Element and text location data

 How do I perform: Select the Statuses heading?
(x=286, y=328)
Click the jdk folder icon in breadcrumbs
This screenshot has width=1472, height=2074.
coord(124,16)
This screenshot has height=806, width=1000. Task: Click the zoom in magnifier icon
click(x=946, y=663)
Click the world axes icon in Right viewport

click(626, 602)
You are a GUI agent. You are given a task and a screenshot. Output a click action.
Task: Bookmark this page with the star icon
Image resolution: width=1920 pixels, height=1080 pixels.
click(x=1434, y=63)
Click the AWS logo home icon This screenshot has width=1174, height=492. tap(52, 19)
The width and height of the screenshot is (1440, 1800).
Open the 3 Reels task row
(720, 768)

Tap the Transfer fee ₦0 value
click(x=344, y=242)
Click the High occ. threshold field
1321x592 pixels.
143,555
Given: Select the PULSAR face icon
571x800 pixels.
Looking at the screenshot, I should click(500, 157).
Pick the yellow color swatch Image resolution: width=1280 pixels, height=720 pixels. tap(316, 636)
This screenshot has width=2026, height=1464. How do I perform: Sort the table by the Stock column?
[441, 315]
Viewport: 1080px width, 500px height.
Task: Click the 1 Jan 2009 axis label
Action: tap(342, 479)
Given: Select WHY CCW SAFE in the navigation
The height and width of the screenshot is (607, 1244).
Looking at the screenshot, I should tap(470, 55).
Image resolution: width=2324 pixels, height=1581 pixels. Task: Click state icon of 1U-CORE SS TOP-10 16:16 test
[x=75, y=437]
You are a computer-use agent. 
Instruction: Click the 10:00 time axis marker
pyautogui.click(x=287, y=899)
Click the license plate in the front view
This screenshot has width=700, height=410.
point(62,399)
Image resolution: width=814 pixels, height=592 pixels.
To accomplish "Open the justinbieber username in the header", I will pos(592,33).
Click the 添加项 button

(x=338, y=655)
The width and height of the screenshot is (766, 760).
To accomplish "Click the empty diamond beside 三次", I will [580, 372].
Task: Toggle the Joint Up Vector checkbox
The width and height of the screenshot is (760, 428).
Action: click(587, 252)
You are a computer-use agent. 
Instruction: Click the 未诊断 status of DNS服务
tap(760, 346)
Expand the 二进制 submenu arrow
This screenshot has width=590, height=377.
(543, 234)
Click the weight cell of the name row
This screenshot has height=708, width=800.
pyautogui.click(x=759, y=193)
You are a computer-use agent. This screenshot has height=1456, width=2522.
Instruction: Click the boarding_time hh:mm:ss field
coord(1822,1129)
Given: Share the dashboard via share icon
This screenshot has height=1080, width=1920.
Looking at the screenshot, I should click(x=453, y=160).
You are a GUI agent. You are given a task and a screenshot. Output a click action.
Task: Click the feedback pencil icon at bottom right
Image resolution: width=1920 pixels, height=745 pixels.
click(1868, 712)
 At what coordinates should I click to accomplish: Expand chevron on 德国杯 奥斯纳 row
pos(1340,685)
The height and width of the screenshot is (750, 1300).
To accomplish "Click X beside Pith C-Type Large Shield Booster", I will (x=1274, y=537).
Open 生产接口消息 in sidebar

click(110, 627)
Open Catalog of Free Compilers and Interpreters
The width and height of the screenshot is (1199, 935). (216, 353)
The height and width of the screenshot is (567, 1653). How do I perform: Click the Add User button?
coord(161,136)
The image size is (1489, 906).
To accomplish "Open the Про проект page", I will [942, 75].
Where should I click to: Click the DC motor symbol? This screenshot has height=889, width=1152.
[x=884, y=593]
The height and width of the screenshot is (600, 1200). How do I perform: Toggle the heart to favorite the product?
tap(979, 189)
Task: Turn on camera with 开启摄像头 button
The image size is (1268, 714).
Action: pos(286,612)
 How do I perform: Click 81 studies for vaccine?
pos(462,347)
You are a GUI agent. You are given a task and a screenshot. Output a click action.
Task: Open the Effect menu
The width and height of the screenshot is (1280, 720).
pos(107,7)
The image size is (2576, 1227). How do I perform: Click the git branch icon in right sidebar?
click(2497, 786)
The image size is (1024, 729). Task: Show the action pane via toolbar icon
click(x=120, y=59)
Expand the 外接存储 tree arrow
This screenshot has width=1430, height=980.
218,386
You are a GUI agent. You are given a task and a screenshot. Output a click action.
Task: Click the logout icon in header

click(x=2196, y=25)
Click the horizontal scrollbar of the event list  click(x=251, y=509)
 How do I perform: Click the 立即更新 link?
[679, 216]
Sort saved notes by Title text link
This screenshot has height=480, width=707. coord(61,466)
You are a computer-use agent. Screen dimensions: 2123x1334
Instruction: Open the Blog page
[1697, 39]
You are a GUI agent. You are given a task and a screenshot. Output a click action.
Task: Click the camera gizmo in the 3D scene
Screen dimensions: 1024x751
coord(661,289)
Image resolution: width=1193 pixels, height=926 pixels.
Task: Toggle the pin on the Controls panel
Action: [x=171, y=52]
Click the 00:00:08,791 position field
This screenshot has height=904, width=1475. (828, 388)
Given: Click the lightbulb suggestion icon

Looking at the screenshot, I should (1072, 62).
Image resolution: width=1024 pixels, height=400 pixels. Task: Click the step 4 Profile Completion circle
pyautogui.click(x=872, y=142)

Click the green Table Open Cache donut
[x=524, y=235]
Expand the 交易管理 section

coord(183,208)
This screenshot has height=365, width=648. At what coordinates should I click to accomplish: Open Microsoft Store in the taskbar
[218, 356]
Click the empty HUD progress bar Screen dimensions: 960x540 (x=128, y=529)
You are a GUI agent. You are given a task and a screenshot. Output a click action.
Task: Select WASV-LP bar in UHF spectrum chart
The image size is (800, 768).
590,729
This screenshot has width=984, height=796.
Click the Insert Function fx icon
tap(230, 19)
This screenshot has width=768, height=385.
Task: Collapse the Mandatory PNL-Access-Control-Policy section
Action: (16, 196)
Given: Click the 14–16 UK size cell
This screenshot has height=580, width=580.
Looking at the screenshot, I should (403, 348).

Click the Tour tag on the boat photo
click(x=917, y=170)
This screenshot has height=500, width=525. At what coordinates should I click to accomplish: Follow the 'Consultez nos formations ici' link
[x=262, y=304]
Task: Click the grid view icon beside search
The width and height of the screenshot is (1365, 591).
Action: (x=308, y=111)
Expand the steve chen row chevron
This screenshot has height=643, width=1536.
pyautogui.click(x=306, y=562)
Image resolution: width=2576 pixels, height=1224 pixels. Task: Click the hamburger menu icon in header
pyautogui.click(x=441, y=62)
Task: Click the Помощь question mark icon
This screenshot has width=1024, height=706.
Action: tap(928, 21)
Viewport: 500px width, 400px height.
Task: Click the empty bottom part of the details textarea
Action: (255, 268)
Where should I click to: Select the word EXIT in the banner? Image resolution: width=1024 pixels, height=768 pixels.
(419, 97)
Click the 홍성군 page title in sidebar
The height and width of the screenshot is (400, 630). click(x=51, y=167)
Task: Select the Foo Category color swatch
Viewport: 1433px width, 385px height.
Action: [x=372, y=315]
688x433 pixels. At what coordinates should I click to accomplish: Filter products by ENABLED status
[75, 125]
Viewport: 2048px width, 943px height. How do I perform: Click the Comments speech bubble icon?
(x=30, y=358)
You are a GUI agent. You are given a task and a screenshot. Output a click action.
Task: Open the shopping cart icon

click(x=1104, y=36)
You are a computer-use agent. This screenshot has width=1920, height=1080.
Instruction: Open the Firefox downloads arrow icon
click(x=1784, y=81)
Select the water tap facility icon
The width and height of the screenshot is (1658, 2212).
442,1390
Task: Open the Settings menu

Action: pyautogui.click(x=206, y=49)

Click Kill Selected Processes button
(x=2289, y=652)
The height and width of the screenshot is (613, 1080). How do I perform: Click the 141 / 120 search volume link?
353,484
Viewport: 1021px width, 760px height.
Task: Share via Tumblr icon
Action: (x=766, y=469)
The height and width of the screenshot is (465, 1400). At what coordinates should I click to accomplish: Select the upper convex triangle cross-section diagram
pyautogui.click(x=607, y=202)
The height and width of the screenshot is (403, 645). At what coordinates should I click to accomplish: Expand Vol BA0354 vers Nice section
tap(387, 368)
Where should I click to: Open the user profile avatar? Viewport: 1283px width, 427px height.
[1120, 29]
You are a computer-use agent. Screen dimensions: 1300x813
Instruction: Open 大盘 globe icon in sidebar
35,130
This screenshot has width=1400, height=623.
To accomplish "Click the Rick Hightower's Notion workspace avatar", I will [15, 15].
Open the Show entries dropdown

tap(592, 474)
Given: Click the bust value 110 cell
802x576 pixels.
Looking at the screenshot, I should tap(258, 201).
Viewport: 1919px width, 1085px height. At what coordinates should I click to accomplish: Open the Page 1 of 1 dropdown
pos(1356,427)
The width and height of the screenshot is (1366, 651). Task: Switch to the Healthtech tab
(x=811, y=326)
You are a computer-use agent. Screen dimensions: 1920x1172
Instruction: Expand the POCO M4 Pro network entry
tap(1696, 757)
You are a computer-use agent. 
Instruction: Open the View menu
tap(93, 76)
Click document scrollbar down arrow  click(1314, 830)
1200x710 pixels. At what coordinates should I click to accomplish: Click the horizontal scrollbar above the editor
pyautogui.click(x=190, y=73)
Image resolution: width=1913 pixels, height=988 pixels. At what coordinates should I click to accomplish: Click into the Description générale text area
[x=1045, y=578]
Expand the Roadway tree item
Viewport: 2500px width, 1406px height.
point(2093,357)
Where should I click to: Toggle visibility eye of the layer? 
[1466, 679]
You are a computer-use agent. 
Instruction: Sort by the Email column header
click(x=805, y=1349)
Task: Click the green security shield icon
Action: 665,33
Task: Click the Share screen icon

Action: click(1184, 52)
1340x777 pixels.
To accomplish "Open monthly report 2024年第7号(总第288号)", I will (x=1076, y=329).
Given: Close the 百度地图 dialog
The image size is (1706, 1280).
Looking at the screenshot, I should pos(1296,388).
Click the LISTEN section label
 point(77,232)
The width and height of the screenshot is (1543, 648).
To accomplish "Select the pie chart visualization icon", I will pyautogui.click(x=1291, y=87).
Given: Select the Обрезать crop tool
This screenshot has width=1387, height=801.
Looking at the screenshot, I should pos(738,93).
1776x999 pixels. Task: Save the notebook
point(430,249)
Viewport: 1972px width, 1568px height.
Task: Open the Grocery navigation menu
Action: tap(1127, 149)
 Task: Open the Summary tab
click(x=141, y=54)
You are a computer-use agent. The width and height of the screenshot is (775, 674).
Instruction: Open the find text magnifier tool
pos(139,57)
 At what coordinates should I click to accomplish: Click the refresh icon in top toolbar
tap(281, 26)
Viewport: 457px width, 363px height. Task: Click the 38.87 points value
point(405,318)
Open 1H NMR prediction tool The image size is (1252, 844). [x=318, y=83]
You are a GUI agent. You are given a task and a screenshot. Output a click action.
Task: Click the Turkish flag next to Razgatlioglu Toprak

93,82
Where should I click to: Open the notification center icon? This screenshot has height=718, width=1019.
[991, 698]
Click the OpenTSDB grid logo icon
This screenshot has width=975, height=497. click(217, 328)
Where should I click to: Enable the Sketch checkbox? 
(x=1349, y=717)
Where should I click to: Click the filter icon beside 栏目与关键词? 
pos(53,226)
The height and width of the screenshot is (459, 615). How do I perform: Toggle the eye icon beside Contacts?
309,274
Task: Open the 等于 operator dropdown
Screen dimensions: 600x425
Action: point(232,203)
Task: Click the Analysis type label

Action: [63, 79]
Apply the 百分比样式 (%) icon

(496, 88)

Exercise aim
From the rows above, copy every line that contains the word "label". Treat uppercase and lowercase letters as distinct.

Final result
Task: Click the 1 Jan 2009 axis label
Click the LISTEN section label
Task: Click the Analysis type label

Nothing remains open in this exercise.